Als Personalleiterin bei Greenpeace versucht Ingrid Meyer bei der Auswahl ihrer Mitarbeiter immer die individuelle Persönlichkeit aus der Bewerbung herauszulesen. Auf welche Aspekte ihr aus ihrer Sicht besonders achtgeben müsst, wenn ihr euch beruflich in einer sozialen Organisation seht, erfahrt ihr in unserem Interview.
Bild: Greenpeace
Wie wichtig ist Ihnen bei Greenpeace der jeweilige Abschluss eines Bewerbers?
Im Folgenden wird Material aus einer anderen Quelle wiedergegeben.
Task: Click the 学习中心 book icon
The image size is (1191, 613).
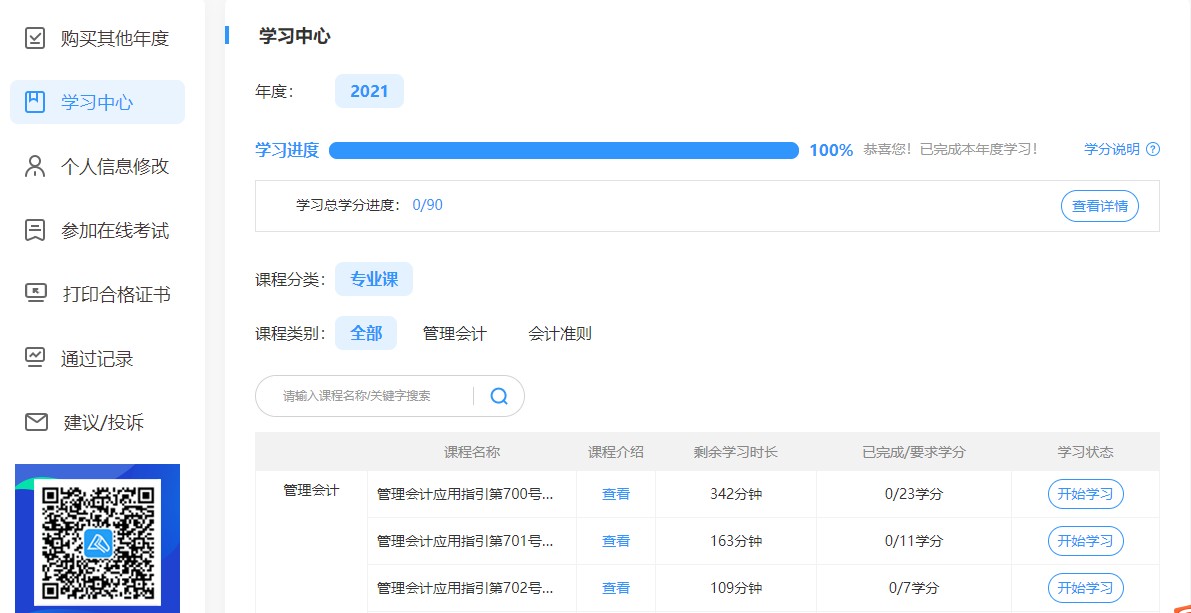Action: 35,102
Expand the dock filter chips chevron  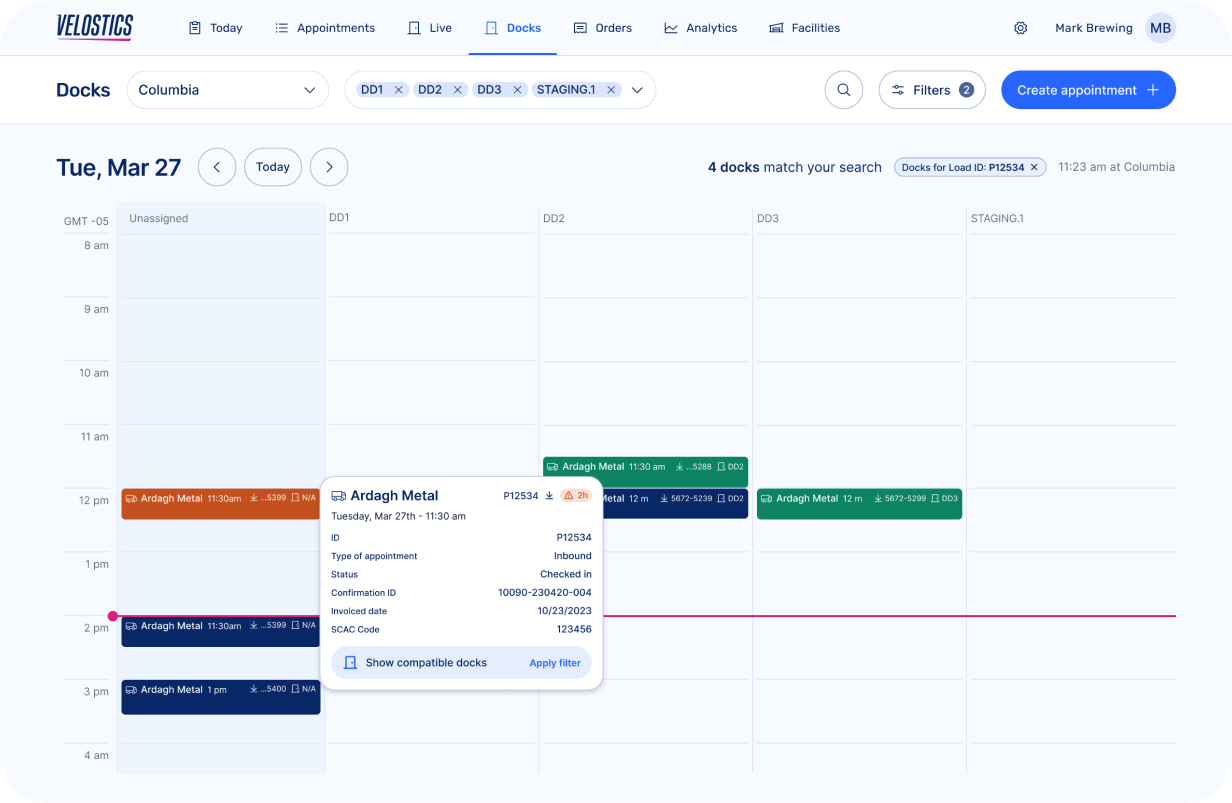click(x=637, y=89)
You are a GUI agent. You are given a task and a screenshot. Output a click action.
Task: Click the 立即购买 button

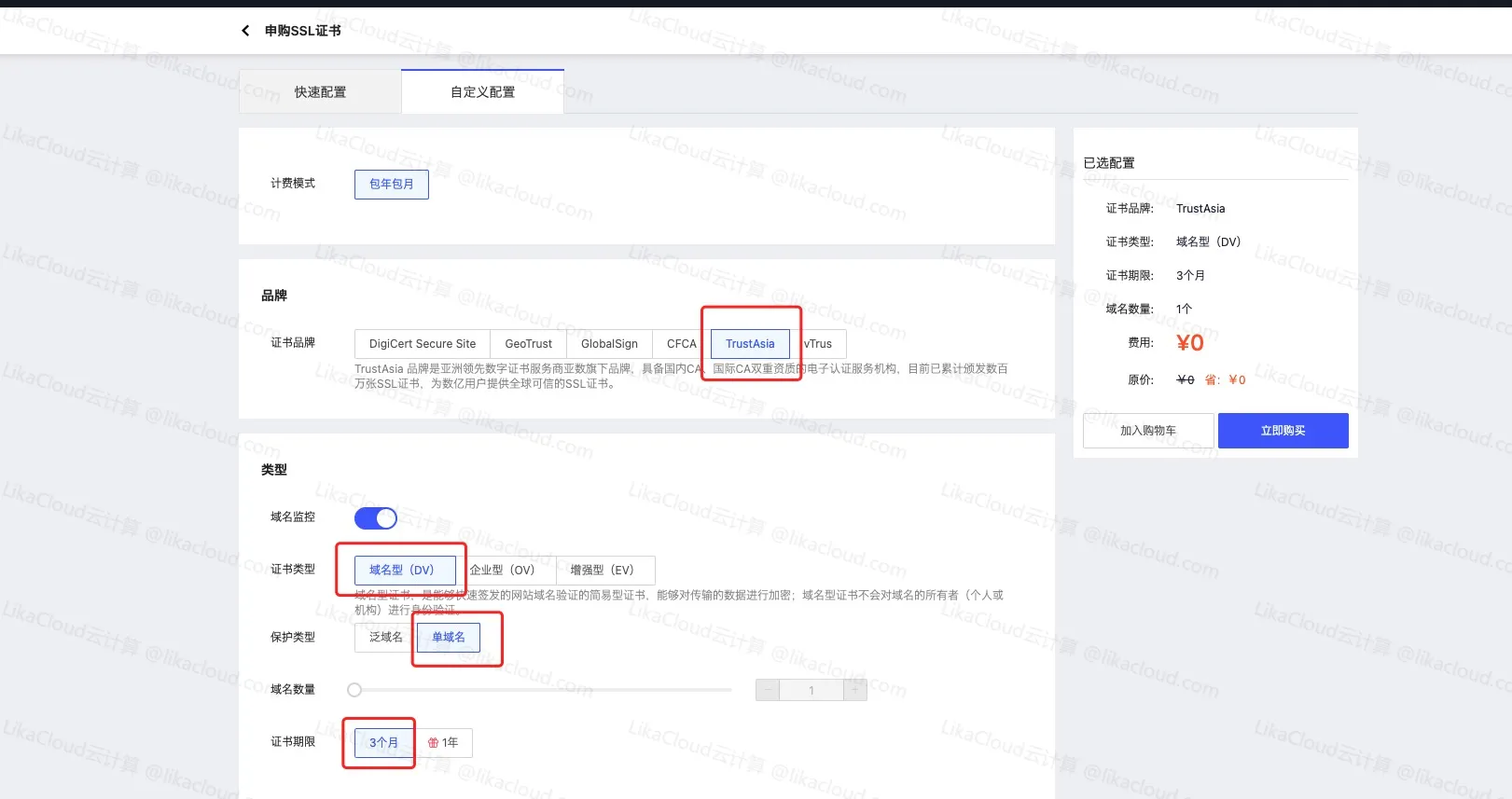(x=1283, y=431)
„Der Abschluss, ob Bachelor oder Master, ist uns zunächst
gar nicht so wichtig. Es kommt
vor allem darauf an, dass eine Ausbildung oder ein Studium zu Ende gebracht
wurde. Je nach Stellenausschreibung gibt es dann verschiedene
Präferenzen, bei denen bestimmte Studiengänge bevorzugt werden. Es ist
allerdings nicht so, dass jemand gar nicht für uns in Frage kommt, wenn er oder
sie nicht die typischen Voraussetzungen erfüllt. Wenn ein Bewerber uns deutlich machen kann,
dass bestimmte Erfahrungen vorliegen, die einen fehlenden Abschluss ersetzen, drücken wir schon mal ein Auge zu.“
Achten Sie bei Ihren Bewerbern im Detail
auf die im Studium erbrachten Leistungen?
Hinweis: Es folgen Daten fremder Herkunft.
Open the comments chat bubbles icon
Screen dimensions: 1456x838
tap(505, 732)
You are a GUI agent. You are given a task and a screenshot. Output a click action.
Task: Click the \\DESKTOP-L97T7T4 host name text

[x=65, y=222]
„Ich schaue mir auf jeden Fall die Abschlusszeugnisse und
alle zusätzlich eingesandten Dokumente an. Allerdings erkenne ich dadurch nur
eine Facette des Bewerbers. Durch Noten lässt sich feststellen, dass jemand in
bestimmten Fächern sehr gut und in anderen Fächern weniger gut ist. Wenn das
mit anderen Punkten in der Bewerbung korrespondiert, schließe ich daraus
natürlich etwas. Es ist aber nicht so, dass die Zensuren allein für mich ausschlaggebend
sind.“
Kann man weniger gute
Noten durch viel Praxiserfahrung ausgleichen?
„Ich bin keine Freundin von besonders vielen Praktika. Ich
finde es interessant, wenn ein Praktikum in dem Bereich gemacht worden ist, in
dem wir eine Stelle anbieten, weil ich dann davon ausgehen kann, dass schon
Vorerfahrungen da sind. Ein Praktikum ist aber auch nicht zwingend notwendig. Wichtig ist in erster Linie, dass es einen roten Faden im
Lebenslauf gibt und ein Interesse an einem bestimmten Thema ersichtlich wird.
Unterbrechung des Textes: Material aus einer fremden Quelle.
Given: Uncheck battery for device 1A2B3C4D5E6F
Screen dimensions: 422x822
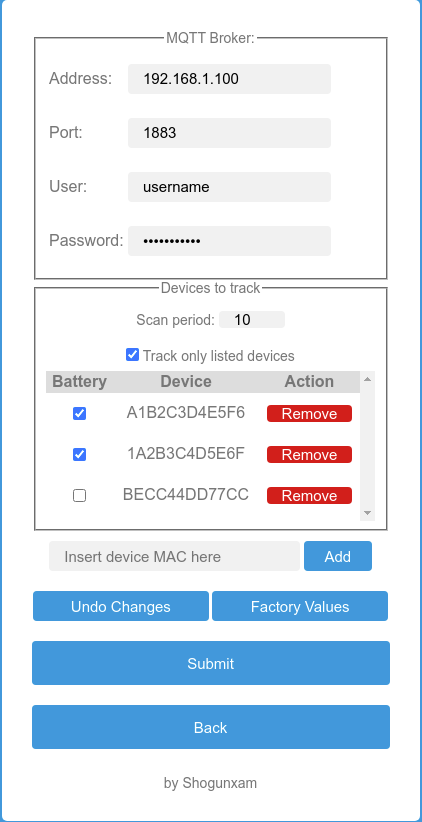Looking at the screenshot, I should [79, 455].
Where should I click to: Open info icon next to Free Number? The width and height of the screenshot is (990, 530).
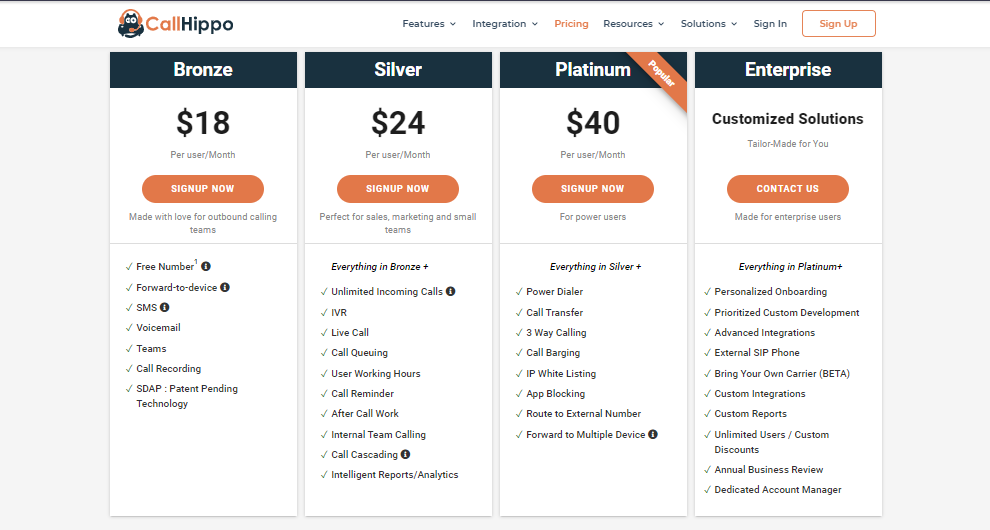(206, 267)
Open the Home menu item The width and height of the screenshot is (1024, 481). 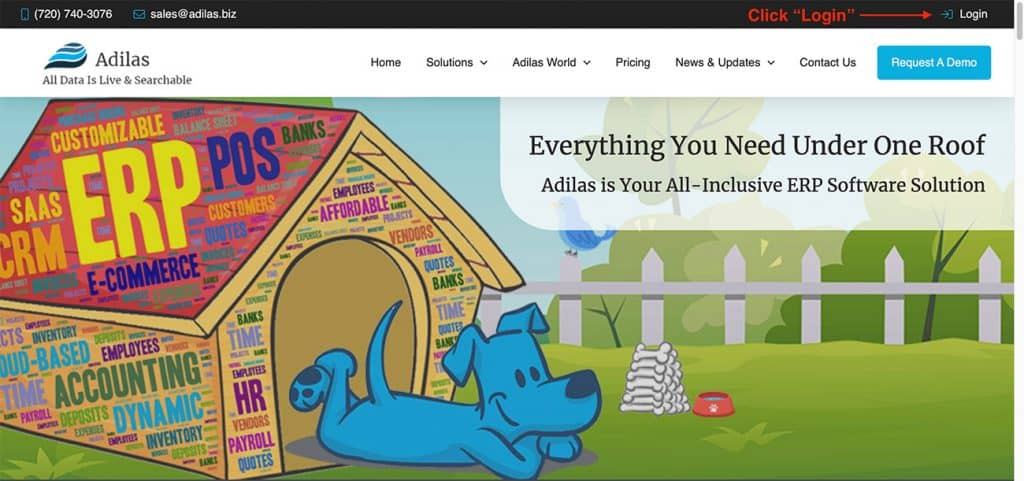[385, 63]
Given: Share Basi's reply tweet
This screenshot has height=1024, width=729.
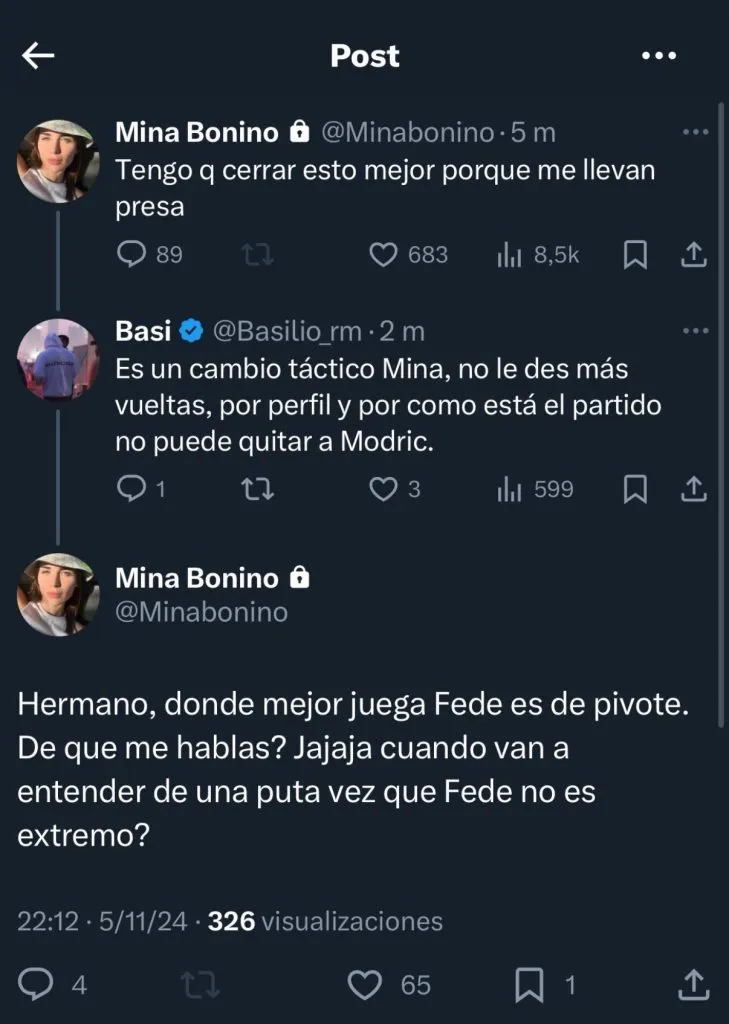Looking at the screenshot, I should 694,489.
Wenn ich sehe, dass jemand ganz viele Praktika gemacht hat, die aber ohne
Zusammenhang dastehen, ist das negativ.“
Wie wichtig ist es
für einen Job bei Greenpeace, dass man praktische Erfahrungen im Ausland
gesammelt hat?
„Auf Auslandsaufenthalte achten wir sehr stark bei unseren
Bewerbern, weil es uns wichtig ist, dass Menschen mit interkulturellen Erfahrungen
bei uns arbeiten. Natürlich kann man solche Erfahrungen einfacher in seinem
Lebenslauf dokumentieren, wenn man schon etwas älter ist, aber ich nehme es ebenso
positiv wahr, wenn junge Menschen bestimmte Urlaube gemacht haben. So erkenne ich
immerhin, dass Interesse an anderen Kulturen besteht. Grundsätzlich ist es für manche
Stellen bei uns allerdings explizit gewünscht, dass man zuvor Arbeitserfahrung
im Ausland gesammelt hat.“
Soziales Engagement
und ehrenamtliche Tätigkeiten werden bei Greenpeace sicherlich auch sehr geschätzt?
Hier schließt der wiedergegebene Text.